Wall Street apre in calo in attesa della Fed
pubblicato:La Borsa di New York ha aperto la seduta in ribasso dopo l'aumento superiore alle attese dei prezzi alla produzione a febbraio che riduce le probabilità di una riduzione dei tassi da parte della Fed nel corso dell'anno. Il Dow Jones cede lo 0,3%, l'S&P 500 lo 0,2% ed il Nasdaq Composite lo 0,2%.
Protagonisti gli istituti centrali; in serata è attesa la decisione della Federal Reserve (Fed) ma il mercato non si aspetta alcun cambiamento. Per il FedWatch Tool di Cme Group sono infatti del 98,9% le probabilità che i tassi d'interesse Usa restino invariati sul 3,50% -3,75% attuale. Giovedì 19 marzo sarà invece il turno nell'ordine di Bank of Japan (BoJ), Bank of England (BoE) e Banca centrale europea (Bce). Per tutte non sono previste modifiche al costo del denaro.
Tra i titoli in evidenza Macy's +9%. L'operatore di grandi magazzini ha comunicato risultati che per il terzo trimestre consecutivo hanno evidenziato a sorpresa un progresso delle vendite. Nel quarto trimestre dell'esercizio 2025, chiuso lo scorso 31 gennaio, l'eps rettificato è calato da 1,80 a 1,67 dollari, sopra però agli 1,57 dollari del consensus di FactSet (si tratta del 22 trimestre consecutivo con utili migliori rispetto alle aspettative del mercato). Le vendite nette sono scese dell'1,7% annuo a 7,64 miliardi, anche in questo caso tuttavia sopra ai 7,51 miliardi stimati dagli analisti. La crescita delle vendite a perimetro costante è stata invece dell'1,8% annuo, contro il declino dello 0,9% del consensus.

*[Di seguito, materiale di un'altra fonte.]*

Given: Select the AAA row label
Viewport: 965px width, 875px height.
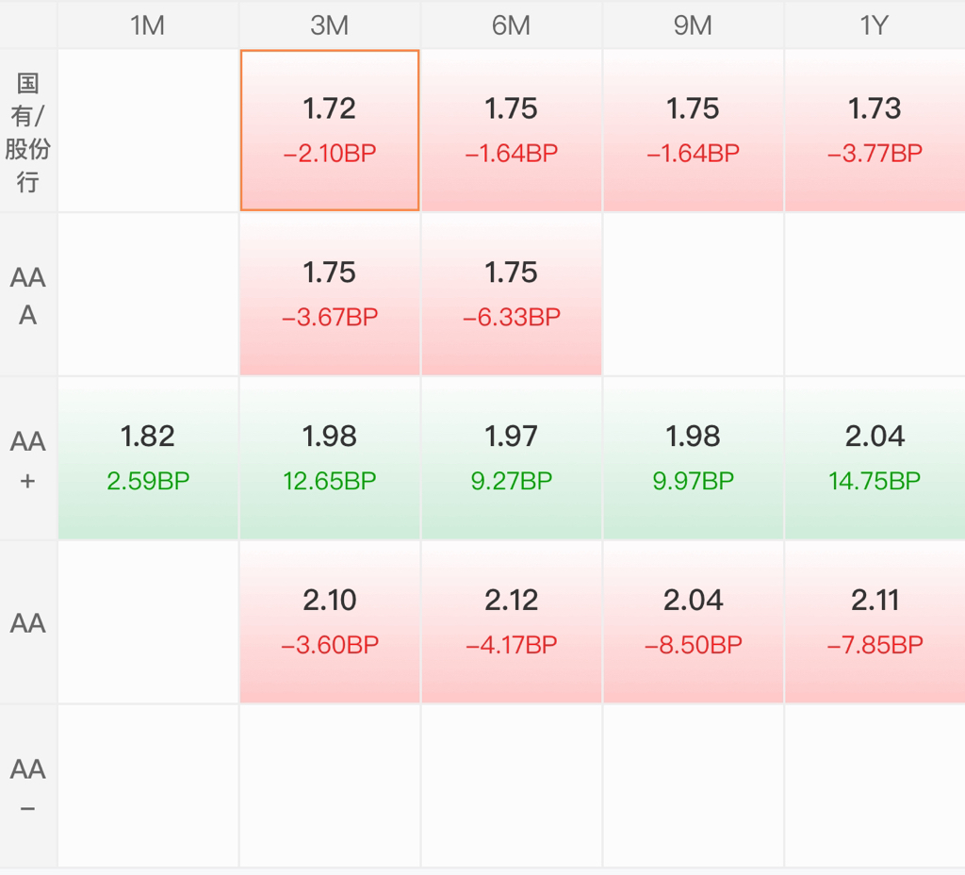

Sul fronte macroeconomico i prezzi alla produzione, secondo quanto comunicato dallo U.S. Bureau Of Labor Statistics (Bls, ente statistico alle dipendenze del ministero del Lavoro di Washington), in febbraio sono saliti del 3,4% annuo, contro il 2,9% atteso dagli economisti per una lettura invariata rispetto a gennaio (3,0% in novembre e dicembre). Su base mensile l'indice dei prezzi alla produzione è invece cresciuto dello 0,7% contro lo 0,5% precedente (0,4% il progresso di dicembre) e lo 0,3% del consensus.